Masyarakat Daya Kalimantan Tuntut Keadilan

Artikel1,356 views

Oleh: H Albar Sentosa Subari*

Tulisan ini terinspirasi dari kasus yang terjadi pada Masyarakat Kalimantan Timur yang menuntut keseimbangan rasa keadilan masyarakat hukum adat atas pernyataan seorang wartawan senior beberapa waktu yang lalu.
Kajian nya menitik beratkan pada segi Antropologi dan Religius.
Cara berpikir masyarakat DAYA mempunyai ciri dan sifat tersendiri;
1. Mereka yakin bahwa adat berpangkal pada kehendak nenek moyang mereka, karena itu peraturan peraturan hukum adat dianggap berasal dari nenek moyang.
Mereka percaya bahwa arwah leluhur kerabat yang bersangkutan dan segala kekuasaan gaib yang mengelilingi nya masih mempengaruhi kehidupan kerabat.Karena itu dalam setiap pelanggaran hukum adat,maka fungsionaris adat dalam masyarakat harus bertindak mengembalikan keseimbangan yang terganggu antara lain dengan mengadakan upacara adat.
Jadi alam pikiran religio-magis masih menjadi latar belakang kemasyarakatan, tempat Peraturan Adat itu berperan.
2. Dalam masyarakat tradisional Daya, rasa satu dengan masyarakat nya masih besar, kesadaran dan semangat gotong royong serta tolong menolong masih tinggi, karena masing masing warga masyarakat yang bersangkutan menganggap tiap-tiap individu sebagai keluarga.
Solidaritas yang tinggi menyebabkan timbulnya tanggung jawab bersama yaitu perbuatan seseorang,warga masyarakat lazimnya menjadi tanggung jawab pula dari masyarakatnya.
Jadi apabila seorang warga masyarakat selalu individu melakukan perbuatan-perbuatan melanggar hukum adat, maka yang bersangkutan dikenakan sanksi adat oleh fungsionaris adat, selain itu akibat dari Perbuatan nya menyebabkan kekotoran dalam masyarakat, sehingga diharuskan juga melakukan upacara adat untuk membersihkan kampung nya.Dalam hal ini para fungsionaris adat harus mengambil tindakan untuk memulihkan kembali keseimbangan hukum.

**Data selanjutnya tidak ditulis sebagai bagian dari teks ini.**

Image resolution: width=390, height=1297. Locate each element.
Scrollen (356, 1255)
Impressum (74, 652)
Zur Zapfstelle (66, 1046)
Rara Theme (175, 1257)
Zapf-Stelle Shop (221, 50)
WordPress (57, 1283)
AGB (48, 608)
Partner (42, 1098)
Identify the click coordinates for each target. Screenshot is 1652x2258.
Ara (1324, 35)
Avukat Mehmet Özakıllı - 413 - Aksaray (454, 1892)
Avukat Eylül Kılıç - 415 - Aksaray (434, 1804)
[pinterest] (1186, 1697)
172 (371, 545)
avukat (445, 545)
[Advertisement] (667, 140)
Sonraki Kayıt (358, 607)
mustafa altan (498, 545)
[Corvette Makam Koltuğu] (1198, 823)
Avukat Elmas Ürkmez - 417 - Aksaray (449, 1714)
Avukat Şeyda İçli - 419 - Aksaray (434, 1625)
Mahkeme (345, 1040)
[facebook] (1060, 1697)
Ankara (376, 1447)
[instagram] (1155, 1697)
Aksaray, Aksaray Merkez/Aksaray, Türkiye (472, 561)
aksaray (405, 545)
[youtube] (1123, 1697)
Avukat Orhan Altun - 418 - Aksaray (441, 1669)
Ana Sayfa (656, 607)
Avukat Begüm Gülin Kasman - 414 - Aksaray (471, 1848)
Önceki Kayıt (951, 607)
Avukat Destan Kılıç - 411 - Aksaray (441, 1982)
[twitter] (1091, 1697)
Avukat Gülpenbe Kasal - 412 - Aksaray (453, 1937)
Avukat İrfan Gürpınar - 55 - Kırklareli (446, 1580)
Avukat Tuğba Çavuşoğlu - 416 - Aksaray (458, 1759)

Jadi ternyata berpikir komunal dalam masyarakat daya ini belum lenyap sama sekali. Hal ini bisa kita monitor dari protes protes mereka terhadap peristiwa yang sudah sama sama kita lihat dan dengar melalui media massa. Sampai sampai mereka mendatangi lembaga lembaga resmi (eksekutif-legislatif) di Pusat maupun di daerahnya.
3. Cara berpikir kontan/tunai tercermin dalam hal terjadinya suatu pelanggaran hukum adat, maka para fungsionaris adat segera bertindak memberikan kepuasan karena berpegang pada asas cepat, tepat dan murah.
4. Masyarakat masih mempercayai tanda tanda alam sekitar nya yang memberikan arti atau lambang dalam kehidupannya sehari-hari.Ada tanda yang memberikan arti positif, sebaliknya ada juga yang memberikan arti yang negatif. Dengan adanya tanda/lambang sebagai perwujudan cara berpikir yang kongkrit/visual, maka para fungsionaris adat berusaha untuk mencegah terjadinya suatu pelanggaran hukum.Apabila terjadi suatu pelanggaran hukum adat maka segera menyelesaikan nya dengan memberikan putusan berdasarkan hukum yang hidup dalam masyarakat, sehingga memenuhi rasa KEADILAN warga umumnya.
Di dalam hidup, tumbuh dan berkembang hukum adat itu seperti apa yang dikatakan Von Savigny bahwa” hukum mengikuti VOLKSGEIST masing-masing masyarakat.”
Selanjutnya oleh Prof.Ter Haar dan Scholten mengatakan bahwa Peradilan Adat (putusan fungsionaris adat) adalah: ” meneruskan dengan rasa tanggung jawab pembinaan segala hal yang terbentuk sebagai hukum di dalam masyarakat. (Lihat Ny.H.Irene A. Muslim, 1991).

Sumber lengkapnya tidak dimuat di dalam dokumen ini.